» **WHAT TO PRODUCE**
Check each line of the data for "beside", and copy the ones that have it.

Pixel coordinate grounding data:
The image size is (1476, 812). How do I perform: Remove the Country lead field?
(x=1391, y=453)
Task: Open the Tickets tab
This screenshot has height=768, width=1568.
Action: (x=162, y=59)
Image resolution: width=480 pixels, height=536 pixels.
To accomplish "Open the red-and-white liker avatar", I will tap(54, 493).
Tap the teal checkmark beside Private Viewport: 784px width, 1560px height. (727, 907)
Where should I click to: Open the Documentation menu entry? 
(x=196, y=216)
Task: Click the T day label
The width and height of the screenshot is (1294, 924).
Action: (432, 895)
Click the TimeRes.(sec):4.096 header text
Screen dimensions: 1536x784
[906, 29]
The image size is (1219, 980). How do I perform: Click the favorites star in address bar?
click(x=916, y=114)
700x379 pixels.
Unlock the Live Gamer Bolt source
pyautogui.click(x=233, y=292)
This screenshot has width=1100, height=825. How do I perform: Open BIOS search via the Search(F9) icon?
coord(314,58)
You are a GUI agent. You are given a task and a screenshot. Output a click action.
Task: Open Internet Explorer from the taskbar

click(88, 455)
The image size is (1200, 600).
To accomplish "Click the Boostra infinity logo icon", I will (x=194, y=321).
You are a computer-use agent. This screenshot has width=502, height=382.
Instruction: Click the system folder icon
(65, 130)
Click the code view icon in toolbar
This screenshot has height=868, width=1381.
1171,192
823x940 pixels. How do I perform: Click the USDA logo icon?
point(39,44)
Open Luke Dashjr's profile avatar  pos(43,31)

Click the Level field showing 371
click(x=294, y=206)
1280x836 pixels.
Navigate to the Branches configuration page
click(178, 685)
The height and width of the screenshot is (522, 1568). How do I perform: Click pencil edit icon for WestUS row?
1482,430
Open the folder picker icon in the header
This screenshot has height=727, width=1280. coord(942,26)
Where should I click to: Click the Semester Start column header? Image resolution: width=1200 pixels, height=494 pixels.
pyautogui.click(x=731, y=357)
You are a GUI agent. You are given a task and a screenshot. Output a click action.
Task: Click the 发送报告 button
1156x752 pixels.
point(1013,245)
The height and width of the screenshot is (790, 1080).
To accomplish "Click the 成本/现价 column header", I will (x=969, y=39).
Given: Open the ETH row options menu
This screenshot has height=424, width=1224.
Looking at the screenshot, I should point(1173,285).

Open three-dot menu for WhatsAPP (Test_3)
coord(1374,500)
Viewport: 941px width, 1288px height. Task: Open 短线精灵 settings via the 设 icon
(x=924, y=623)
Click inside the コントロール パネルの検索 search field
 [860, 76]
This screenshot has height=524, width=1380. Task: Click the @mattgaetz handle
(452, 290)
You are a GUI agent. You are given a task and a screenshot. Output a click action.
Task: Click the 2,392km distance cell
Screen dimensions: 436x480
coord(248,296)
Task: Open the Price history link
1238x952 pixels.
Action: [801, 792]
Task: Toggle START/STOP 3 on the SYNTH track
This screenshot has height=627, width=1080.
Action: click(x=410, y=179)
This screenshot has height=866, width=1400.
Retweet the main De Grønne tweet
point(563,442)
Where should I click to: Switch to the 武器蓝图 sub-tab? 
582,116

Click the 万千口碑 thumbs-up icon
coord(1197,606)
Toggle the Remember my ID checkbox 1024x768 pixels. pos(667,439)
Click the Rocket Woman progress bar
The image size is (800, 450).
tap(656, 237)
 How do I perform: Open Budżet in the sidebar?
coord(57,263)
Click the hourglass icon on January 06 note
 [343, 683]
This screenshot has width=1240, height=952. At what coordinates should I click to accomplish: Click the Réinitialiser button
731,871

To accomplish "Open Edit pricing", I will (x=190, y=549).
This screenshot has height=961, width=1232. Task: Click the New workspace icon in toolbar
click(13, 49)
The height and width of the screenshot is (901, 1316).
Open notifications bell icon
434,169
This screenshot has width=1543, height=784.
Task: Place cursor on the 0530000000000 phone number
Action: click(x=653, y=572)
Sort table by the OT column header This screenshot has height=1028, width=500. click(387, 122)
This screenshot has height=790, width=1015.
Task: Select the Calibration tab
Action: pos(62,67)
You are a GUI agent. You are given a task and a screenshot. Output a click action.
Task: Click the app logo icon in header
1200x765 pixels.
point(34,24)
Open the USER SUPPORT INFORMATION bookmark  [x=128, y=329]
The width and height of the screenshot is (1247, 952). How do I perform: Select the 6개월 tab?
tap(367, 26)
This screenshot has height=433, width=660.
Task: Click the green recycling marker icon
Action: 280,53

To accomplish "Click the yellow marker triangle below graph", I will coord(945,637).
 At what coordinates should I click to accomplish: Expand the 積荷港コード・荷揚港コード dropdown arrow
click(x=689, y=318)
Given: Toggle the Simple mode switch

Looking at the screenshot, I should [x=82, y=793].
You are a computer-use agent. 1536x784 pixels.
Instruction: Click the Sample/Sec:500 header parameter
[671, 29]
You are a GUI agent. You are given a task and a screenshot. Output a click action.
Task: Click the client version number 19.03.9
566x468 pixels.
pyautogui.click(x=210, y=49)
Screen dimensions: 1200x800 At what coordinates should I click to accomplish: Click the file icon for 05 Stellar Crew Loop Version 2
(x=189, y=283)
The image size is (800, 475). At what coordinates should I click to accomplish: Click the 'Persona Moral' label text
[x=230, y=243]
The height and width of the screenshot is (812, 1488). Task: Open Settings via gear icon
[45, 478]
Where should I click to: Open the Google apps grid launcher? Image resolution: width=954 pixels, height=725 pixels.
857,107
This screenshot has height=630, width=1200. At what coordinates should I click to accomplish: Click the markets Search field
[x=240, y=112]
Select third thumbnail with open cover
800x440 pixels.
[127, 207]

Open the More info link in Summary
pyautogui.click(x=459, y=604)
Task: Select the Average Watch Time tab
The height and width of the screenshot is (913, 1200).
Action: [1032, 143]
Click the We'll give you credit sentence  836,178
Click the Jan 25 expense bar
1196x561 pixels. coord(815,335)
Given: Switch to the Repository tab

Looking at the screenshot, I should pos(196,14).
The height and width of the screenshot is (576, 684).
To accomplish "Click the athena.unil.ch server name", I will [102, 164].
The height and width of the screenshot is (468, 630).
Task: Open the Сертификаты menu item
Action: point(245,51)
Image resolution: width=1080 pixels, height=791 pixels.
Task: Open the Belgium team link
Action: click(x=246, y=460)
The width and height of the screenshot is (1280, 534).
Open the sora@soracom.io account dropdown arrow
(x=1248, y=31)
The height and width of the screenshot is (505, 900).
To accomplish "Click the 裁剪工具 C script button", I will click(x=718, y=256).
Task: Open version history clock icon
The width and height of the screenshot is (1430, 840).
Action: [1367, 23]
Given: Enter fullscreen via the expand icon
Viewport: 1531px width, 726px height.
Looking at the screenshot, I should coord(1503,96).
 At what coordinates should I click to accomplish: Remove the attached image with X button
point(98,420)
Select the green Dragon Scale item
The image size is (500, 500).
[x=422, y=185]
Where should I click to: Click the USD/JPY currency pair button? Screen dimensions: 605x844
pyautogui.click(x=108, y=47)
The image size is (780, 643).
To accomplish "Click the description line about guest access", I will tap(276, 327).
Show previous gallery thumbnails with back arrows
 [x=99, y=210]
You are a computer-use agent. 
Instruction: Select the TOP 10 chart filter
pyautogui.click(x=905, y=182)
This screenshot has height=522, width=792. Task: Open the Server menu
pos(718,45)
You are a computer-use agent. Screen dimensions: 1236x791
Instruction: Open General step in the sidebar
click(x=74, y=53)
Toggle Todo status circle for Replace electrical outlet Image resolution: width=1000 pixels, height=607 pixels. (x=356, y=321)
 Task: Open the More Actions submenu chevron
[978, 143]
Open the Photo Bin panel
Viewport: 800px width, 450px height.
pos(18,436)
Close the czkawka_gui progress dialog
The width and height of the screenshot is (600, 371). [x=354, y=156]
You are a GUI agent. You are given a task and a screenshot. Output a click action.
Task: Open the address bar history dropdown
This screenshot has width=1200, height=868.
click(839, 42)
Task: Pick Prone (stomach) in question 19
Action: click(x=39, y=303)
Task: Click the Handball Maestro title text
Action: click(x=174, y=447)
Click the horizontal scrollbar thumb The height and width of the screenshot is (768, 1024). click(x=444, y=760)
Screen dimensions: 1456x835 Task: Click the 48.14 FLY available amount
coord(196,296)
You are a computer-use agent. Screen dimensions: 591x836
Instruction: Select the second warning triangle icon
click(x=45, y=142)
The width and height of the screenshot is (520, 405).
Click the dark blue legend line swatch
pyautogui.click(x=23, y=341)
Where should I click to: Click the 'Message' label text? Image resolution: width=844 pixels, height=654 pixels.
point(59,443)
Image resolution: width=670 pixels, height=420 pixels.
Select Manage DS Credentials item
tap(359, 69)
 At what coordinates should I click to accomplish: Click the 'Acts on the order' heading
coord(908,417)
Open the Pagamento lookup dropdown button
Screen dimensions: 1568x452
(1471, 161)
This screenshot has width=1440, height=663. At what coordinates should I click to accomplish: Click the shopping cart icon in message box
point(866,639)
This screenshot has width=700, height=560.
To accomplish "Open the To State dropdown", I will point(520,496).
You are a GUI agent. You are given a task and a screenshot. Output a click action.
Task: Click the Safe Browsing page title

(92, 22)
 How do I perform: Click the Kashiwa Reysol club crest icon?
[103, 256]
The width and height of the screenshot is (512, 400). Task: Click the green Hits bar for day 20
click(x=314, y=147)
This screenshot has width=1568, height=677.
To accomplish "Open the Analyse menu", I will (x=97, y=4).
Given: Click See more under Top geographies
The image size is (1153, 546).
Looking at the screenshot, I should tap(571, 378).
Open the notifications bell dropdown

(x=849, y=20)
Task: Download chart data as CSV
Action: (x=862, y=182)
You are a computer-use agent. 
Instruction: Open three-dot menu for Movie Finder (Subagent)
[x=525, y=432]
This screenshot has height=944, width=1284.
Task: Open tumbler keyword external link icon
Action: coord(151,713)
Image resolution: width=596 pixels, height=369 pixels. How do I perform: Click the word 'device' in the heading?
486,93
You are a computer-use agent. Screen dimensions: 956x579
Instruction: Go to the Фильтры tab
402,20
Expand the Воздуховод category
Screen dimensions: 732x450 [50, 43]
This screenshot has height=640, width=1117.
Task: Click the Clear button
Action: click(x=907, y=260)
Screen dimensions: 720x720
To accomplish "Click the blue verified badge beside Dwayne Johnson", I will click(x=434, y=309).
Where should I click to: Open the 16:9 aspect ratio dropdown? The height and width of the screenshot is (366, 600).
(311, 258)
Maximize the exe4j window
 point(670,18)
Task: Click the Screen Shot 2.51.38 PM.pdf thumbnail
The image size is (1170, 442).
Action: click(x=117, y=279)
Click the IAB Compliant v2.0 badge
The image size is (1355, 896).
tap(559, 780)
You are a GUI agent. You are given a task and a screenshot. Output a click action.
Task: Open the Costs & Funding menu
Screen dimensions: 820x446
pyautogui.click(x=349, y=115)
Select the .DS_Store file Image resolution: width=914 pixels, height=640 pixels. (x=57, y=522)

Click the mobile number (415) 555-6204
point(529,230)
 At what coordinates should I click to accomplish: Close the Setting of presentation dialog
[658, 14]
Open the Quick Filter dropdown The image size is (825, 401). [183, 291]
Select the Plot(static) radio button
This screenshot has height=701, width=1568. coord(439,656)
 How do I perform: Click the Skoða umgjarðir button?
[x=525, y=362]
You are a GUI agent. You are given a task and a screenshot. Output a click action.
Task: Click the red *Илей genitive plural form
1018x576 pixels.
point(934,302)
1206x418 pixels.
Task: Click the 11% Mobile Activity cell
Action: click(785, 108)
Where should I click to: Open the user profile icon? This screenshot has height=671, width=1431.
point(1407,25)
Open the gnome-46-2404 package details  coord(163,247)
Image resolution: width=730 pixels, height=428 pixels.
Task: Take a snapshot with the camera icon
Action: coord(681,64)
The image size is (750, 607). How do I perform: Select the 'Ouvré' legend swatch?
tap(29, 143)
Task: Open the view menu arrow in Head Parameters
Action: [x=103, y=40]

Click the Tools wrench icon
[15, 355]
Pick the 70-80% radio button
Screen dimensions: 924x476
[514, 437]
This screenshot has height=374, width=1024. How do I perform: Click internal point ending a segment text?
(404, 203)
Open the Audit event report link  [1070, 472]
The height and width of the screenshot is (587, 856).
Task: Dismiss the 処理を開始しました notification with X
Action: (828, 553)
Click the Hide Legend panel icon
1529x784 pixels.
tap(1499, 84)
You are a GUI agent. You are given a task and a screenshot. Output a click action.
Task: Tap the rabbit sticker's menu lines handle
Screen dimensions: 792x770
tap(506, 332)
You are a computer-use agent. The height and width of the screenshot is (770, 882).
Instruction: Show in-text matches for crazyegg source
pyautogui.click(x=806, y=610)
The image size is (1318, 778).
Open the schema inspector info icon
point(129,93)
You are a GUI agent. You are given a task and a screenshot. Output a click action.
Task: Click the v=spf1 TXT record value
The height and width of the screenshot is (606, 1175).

» **YOUR RESPONSE**
Tap the teal checkmark beside Private Viewport: 784px width, 1560px height. (727, 907)
To accomplish "Click the blue verified badge beside Dwayne Johnson", I will click(x=434, y=309).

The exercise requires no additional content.